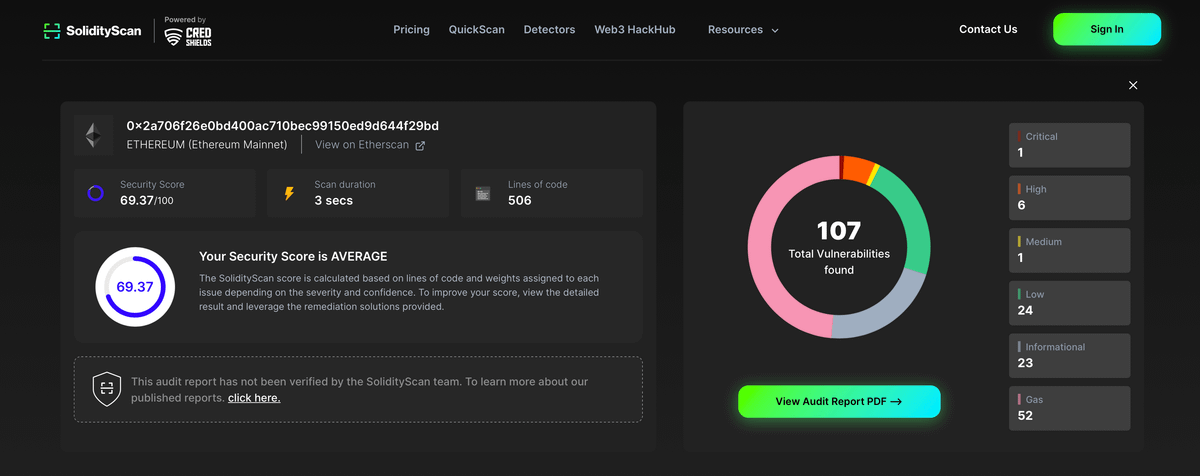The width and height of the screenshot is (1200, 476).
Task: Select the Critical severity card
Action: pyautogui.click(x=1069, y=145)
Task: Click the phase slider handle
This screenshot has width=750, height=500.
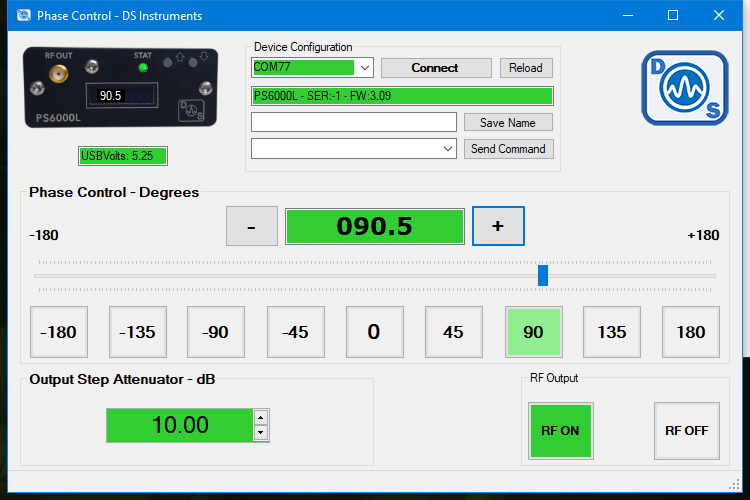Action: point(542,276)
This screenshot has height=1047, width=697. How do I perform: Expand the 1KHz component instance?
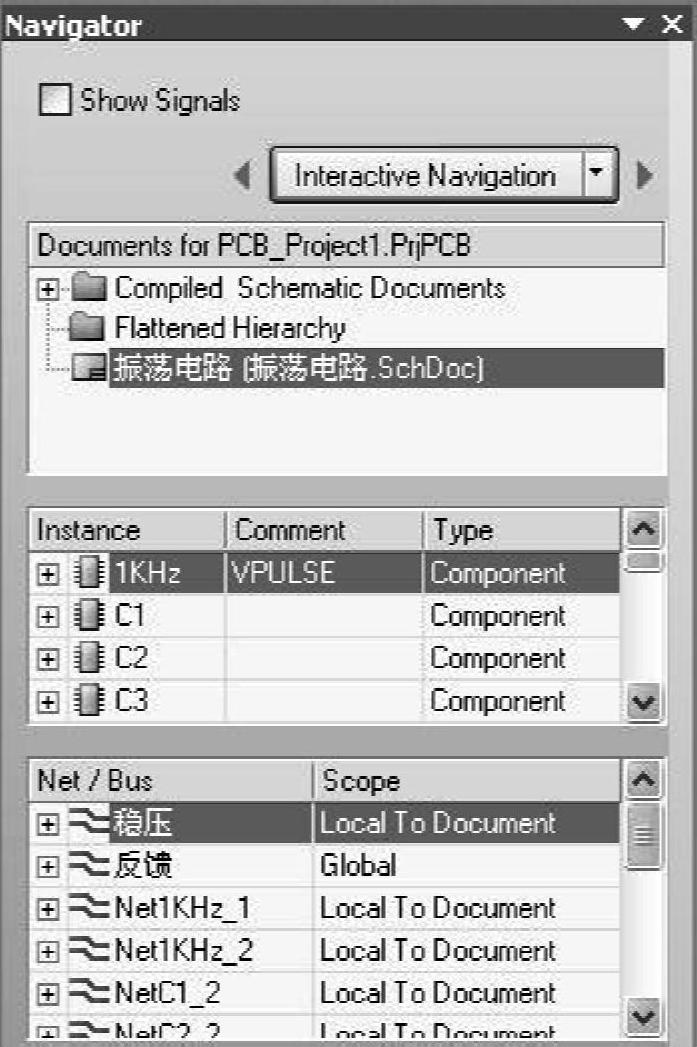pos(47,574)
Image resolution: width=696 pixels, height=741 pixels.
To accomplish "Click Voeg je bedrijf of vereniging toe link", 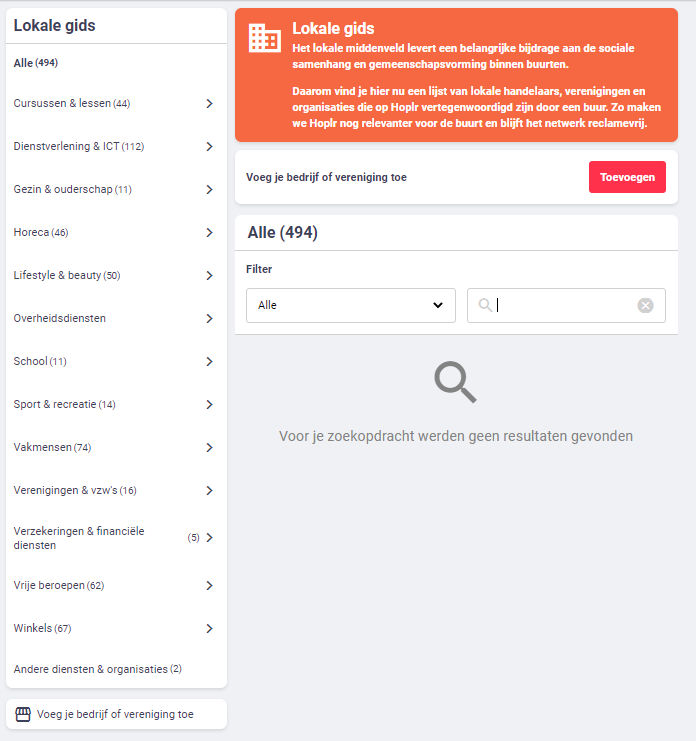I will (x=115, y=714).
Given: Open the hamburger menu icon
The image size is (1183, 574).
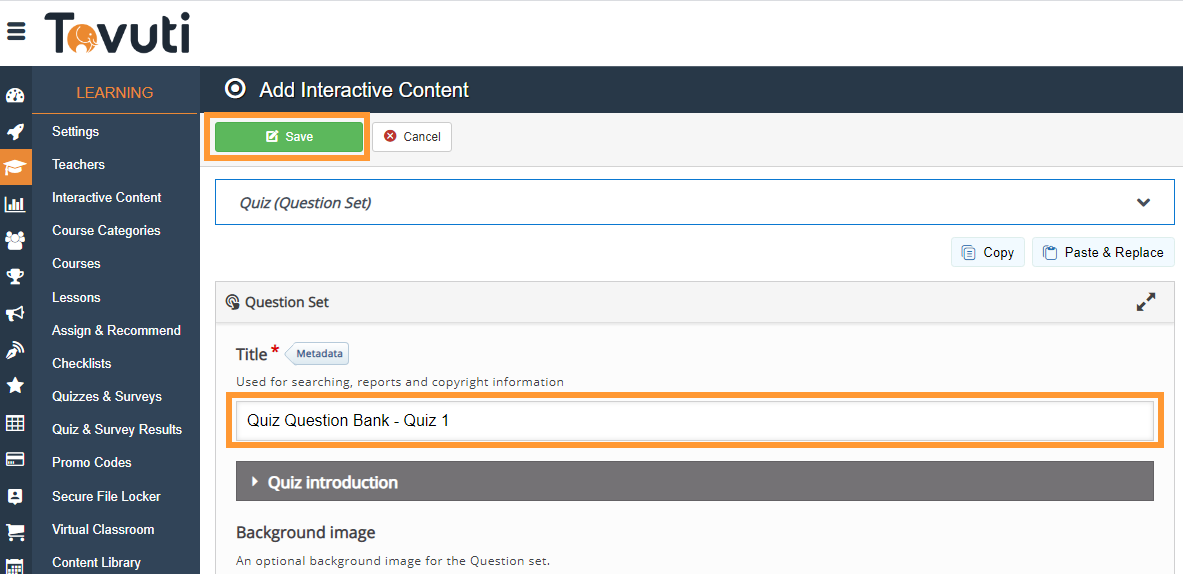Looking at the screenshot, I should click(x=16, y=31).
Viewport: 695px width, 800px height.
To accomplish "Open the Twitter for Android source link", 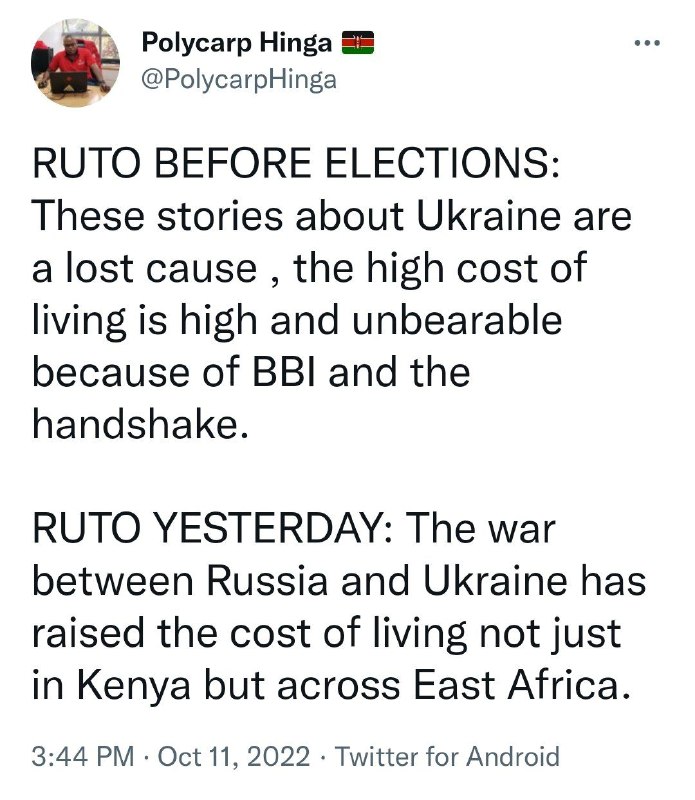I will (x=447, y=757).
────────────────────────────────────────
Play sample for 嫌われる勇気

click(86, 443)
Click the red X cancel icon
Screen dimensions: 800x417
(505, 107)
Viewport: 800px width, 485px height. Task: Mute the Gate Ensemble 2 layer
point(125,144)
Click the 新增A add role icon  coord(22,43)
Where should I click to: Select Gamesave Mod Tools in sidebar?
────────────────────────────────────────
▸ **ACTIVITY**
Across all lines above, count those with the string "icon". Only the number is wanted.

▸ **REPLY**
3